Uncanny axemen turn on display
By HELEN JACK firstname.lastname@example.org WOOD-CHOPPERS Jonathan Blais, from Canada, and Will Roberts and Matthew Marks, of New York State in the US, could not wait to test their mettle against the best at Brunswick Heads on the weekend.
"We started wood-chopping about three years ago while studying at university, and heard the Australians and New Zealanders were the best, so we are here to learn," Will said.
The woodchop event that began in 1961 with only 27 axemen today boasts 116 men, 12 women and 12 boys, who have travelled from across Australia, New Zealand and North America.
Matthew said the level of competition in the United States was not as high as in Australia.

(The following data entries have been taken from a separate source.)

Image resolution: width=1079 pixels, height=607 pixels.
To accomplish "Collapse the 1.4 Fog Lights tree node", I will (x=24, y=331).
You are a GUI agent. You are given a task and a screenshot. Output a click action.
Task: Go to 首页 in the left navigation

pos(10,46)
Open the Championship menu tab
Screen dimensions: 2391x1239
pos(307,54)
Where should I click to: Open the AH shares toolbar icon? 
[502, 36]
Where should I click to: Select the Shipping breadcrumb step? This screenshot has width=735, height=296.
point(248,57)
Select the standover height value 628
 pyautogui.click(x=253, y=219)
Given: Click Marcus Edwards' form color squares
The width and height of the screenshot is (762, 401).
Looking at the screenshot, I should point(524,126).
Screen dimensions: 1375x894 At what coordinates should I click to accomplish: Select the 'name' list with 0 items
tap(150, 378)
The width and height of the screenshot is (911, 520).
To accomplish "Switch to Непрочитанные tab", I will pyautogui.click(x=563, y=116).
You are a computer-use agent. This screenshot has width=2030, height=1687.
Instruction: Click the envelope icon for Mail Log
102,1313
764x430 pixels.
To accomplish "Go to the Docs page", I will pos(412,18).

"I have learnt so many things, but the most significant for me is to have patience," he said.
"Many of these people have been chopping since they were eight years old and that is why they are the best in the world.
"We are just first generation choppers where we come from and have taught ourselves by just trying to figure it out the best we can.
"We are taking videos of the best choppers and of ourselves, and basically coaching each other."
Woodchop secretary Joy Slater said the number of axemen competing was highest in 1970, with 156 choppers.
Their numbers then dwindled in the 1980s and 1990s, but picked up again as new generations picked up the axe.
"It's like a big family, helping each other and then competing against each other," she said. "And at the end of the day they will have a beer together."
Will won the underhand 300ml event and Jonathan placed third in the double-handed saw event.
Men's Champion of Champions was New Zealander Jason Wynyard, with his wife Karmyn taking out the women's title.